EXERCISE AIM ▸ Reproduce all records word for word.

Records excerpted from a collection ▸

>>>>>

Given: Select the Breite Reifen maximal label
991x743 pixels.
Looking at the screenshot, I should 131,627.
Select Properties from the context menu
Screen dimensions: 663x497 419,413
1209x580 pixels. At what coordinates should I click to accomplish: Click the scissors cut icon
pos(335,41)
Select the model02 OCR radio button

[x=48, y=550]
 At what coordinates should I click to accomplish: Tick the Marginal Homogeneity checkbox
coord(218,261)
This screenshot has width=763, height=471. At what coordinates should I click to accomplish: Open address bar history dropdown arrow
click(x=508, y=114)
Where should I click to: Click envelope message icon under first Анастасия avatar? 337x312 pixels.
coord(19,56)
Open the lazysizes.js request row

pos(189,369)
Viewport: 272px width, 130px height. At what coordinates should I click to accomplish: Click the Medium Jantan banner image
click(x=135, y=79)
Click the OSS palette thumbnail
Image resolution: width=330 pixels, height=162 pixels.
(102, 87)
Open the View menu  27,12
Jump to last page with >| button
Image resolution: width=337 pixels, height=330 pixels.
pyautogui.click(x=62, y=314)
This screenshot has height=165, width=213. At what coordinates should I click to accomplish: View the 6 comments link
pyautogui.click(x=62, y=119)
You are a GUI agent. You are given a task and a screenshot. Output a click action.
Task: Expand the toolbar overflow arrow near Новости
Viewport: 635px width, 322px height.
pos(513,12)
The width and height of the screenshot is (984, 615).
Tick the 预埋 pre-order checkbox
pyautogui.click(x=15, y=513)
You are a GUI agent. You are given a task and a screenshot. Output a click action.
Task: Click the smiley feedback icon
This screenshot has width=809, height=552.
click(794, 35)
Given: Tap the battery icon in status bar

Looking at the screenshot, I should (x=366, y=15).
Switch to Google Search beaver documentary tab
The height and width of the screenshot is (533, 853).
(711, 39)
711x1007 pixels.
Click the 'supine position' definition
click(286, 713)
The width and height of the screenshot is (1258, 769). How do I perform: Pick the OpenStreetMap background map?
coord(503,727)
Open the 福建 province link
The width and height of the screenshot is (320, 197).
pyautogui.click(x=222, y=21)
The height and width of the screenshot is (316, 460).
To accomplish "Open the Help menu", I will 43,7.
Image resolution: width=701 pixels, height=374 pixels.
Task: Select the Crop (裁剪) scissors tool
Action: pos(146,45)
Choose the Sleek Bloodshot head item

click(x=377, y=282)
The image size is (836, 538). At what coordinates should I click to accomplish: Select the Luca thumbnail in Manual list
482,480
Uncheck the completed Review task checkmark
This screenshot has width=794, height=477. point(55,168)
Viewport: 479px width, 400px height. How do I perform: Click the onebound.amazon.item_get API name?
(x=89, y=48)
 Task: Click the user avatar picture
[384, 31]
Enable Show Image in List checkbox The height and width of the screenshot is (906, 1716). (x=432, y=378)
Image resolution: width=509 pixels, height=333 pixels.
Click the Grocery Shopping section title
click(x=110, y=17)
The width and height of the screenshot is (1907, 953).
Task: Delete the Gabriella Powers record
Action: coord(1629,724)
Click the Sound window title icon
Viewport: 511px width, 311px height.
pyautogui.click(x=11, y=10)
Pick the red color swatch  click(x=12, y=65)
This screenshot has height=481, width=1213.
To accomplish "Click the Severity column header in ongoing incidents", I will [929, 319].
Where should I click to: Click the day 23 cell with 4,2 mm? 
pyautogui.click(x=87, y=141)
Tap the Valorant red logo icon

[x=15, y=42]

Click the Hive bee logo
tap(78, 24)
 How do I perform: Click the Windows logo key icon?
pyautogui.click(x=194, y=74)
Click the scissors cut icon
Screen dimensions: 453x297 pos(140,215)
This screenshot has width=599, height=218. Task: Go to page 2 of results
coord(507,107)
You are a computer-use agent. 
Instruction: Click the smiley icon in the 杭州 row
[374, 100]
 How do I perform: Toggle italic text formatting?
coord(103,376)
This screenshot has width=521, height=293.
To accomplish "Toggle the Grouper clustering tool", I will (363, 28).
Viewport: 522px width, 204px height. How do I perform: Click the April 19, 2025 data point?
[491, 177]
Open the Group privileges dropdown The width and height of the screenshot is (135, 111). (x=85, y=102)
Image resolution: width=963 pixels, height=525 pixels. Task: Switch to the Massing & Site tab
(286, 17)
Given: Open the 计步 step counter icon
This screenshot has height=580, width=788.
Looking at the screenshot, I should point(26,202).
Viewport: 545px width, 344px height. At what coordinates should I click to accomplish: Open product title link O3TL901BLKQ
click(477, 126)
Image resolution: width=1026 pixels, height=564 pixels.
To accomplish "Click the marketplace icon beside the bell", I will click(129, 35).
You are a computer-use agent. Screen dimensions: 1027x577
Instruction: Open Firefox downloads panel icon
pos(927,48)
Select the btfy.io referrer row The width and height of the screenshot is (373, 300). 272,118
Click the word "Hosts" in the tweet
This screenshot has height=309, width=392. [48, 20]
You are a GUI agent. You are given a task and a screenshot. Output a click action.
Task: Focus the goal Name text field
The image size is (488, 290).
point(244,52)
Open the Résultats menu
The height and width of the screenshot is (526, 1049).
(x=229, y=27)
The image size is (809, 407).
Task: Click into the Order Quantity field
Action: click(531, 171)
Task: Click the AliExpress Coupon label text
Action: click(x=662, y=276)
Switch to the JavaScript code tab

<<<<<

RESULT ▸
Given: Select the Breite Reifen maximal label
991x743 pixels.
Looking at the screenshot, I should 131,627.
Select Properties from the context menu
Screen dimensions: 663x497 419,413
1209x580 pixels. At what coordinates should I click to accomplish: Click the scissors cut icon
pos(335,41)
Select the model02 OCR radio button

[x=48, y=550]
 At what coordinates should I click to accomplish: Tick the Marginal Homogeneity checkbox
coord(218,261)
This screenshot has width=763, height=471. At what coordinates should I click to accomplish: Open address bar history dropdown arrow
click(x=508, y=114)
Where should I click to: Click envelope message icon under first Анастасия avatar? 337x312 pixels.
coord(19,56)
Open the lazysizes.js request row

pos(189,369)
Viewport: 272px width, 130px height. At what coordinates should I click to accomplish: Click the Medium Jantan banner image
click(x=135, y=79)
Click the OSS palette thumbnail
Image resolution: width=330 pixels, height=162 pixels.
(102, 87)
Open the View menu  27,12
Jump to last page with >| button
Image resolution: width=337 pixels, height=330 pixels.
pyautogui.click(x=62, y=314)
This screenshot has height=165, width=213. At what coordinates should I click to accomplish: View the 6 comments link
pyautogui.click(x=62, y=119)
You are a GUI agent. You are given a task and a screenshot. Output a click action.
Task: Expand the toolbar overflow arrow near Новости
Viewport: 635px width, 322px height.
pos(513,12)
The width and height of the screenshot is (984, 615).
Tick the 预埋 pre-order checkbox
pyautogui.click(x=15, y=513)
You are a GUI agent. You are given a task and a screenshot. Output a click action.
Task: Click the smiley feedback icon
This screenshot has width=809, height=552.
click(794, 35)
Given: Tap the battery icon in status bar

Looking at the screenshot, I should (x=366, y=15).
Switch to Google Search beaver documentary tab
The height and width of the screenshot is (533, 853).
(711, 39)
711x1007 pixels.
Click the 'supine position' definition
click(286, 713)
The width and height of the screenshot is (1258, 769). How do I perform: Pick the OpenStreetMap background map?
coord(503,727)
Open the 福建 province link
The width and height of the screenshot is (320, 197).
pyautogui.click(x=222, y=21)
The height and width of the screenshot is (316, 460).
To accomplish "Open the Help menu", I will 43,7.
Image resolution: width=701 pixels, height=374 pixels.
Task: Select the Crop (裁剪) scissors tool
Action: pos(146,45)
Choose the Sleek Bloodshot head item

click(x=377, y=282)
The image size is (836, 538). At what coordinates should I click to accomplish: Select the Luca thumbnail in Manual list
482,480
Uncheck the completed Review task checkmark
This screenshot has width=794, height=477. point(55,168)
Viewport: 479px width, 400px height. How do I perform: Click the onebound.amazon.item_get API name?
(x=89, y=48)
 Task: Click the user avatar picture
[384, 31]
Enable Show Image in List checkbox The height and width of the screenshot is (906, 1716). (x=432, y=378)
Image resolution: width=509 pixels, height=333 pixels.
Click the Grocery Shopping section title
click(x=110, y=17)
The width and height of the screenshot is (1907, 953).
Task: Delete the Gabriella Powers record
Action: coord(1629,724)
Click the Sound window title icon
Viewport: 511px width, 311px height.
pyautogui.click(x=11, y=10)
Pick the red color swatch  click(x=12, y=65)
This screenshot has height=481, width=1213.
To accomplish "Click the Severity column header in ongoing incidents", I will [929, 319].
Where should I click to: Click the day 23 cell with 4,2 mm? 
pyautogui.click(x=87, y=141)
Tap the Valorant red logo icon

[x=15, y=42]

Click the Hive bee logo
tap(78, 24)
 How do I perform: Click the Windows logo key icon?
pyautogui.click(x=194, y=74)
Click the scissors cut icon
Screen dimensions: 453x297 pos(140,215)
This screenshot has width=599, height=218. Task: Go to page 2 of results
coord(507,107)
You are a computer-use agent. 
Instruction: Click the smiley icon in the 杭州 row
[374, 100]
 How do I perform: Toggle italic text formatting?
coord(103,376)
This screenshot has width=521, height=293.
To accomplish "Toggle the Grouper clustering tool", I will (363, 28).
Viewport: 522px width, 204px height. How do I perform: Click the April 19, 2025 data point?
[491, 177]
Open the Group privileges dropdown The width and height of the screenshot is (135, 111). (x=85, y=102)
Image resolution: width=963 pixels, height=525 pixels. Task: Switch to the Massing & Site tab
(286, 17)
Given: Open the 计步 step counter icon
This screenshot has height=580, width=788.
Looking at the screenshot, I should point(26,202).
Viewport: 545px width, 344px height. At what coordinates should I click to accomplish: Open product title link O3TL901BLKQ
click(477, 126)
Image resolution: width=1026 pixels, height=564 pixels.
To accomplish "Click the marketplace icon beside the bell", I will click(129, 35).
You are a computer-use agent. Screen dimensions: 1027x577
Instruction: Open Firefox downloads panel icon
pos(927,48)
Select the btfy.io referrer row The width and height of the screenshot is (373, 300). 272,118
Click the word "Hosts" in the tweet
This screenshot has height=309, width=392. [48, 20]
You are a GUI agent. You are given a task and a screenshot. Output a click action.
Task: Focus the goal Name text field
The image size is (488, 290).
point(244,52)
Open the Résultats menu
The height and width of the screenshot is (526, 1049).
(x=229, y=27)
The image size is (809, 407).
Task: Click into the Order Quantity field
Action: click(531, 171)
Task: Click the AliExpress Coupon label text
Action: click(x=662, y=276)
Switch to the JavaScript code tab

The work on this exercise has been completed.